Exercise details →
Output the entries that follow character for character. Leave every image out.

Material shown START

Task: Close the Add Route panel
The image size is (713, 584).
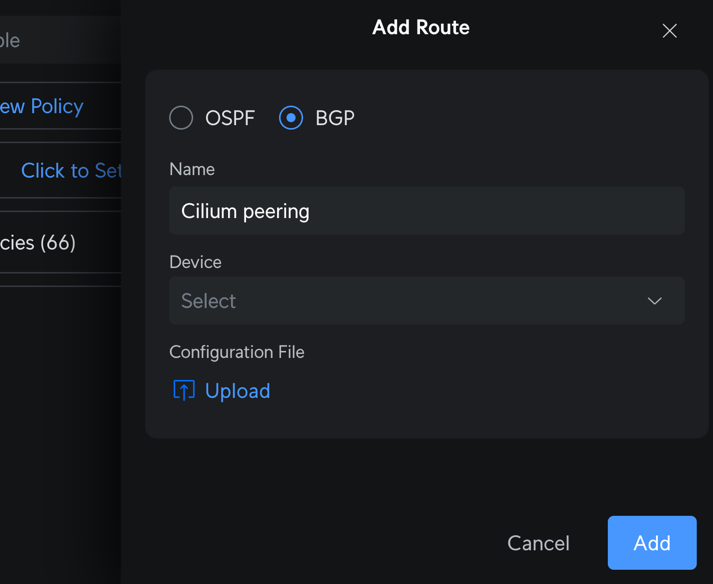Action: point(669,31)
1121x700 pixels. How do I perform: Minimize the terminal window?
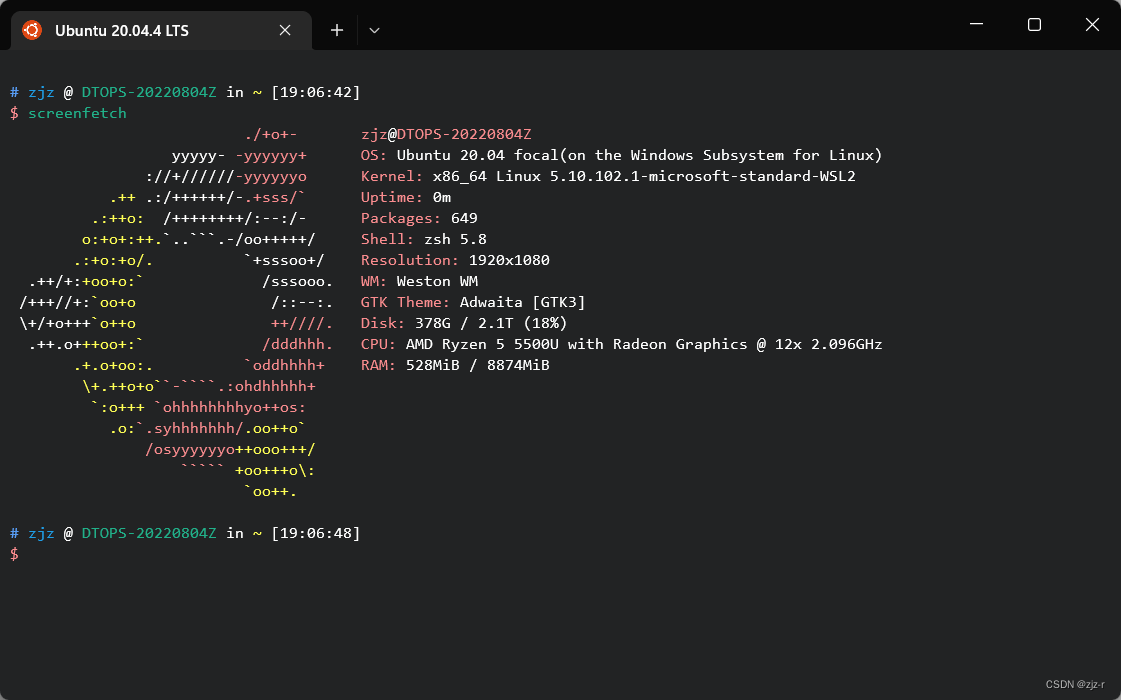(975, 24)
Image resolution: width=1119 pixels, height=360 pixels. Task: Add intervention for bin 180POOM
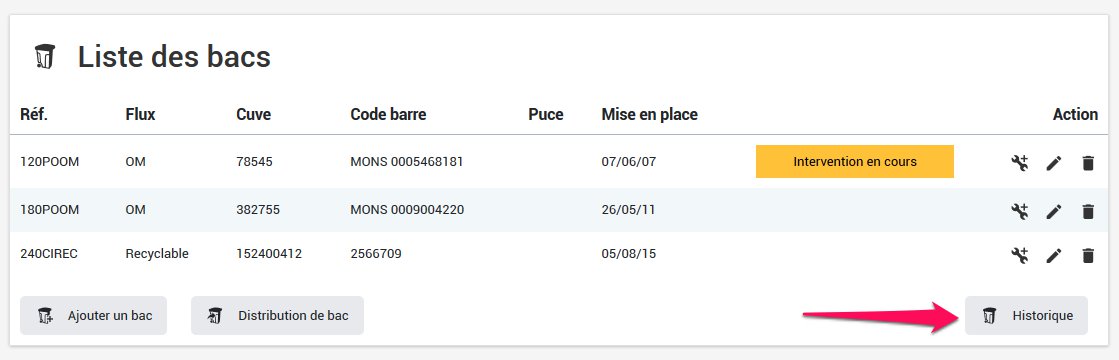(x=1020, y=211)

Material shown END

Response for this exercise →
Task: Close the Add Route panel
The image size is (713, 584).
Action: point(669,31)
1121x700 pixels. How do I perform: Minimize the terminal window?
(975, 24)
Image resolution: width=1119 pixels, height=360 pixels. Task: Add intervention for bin 180POOM
(x=1020, y=211)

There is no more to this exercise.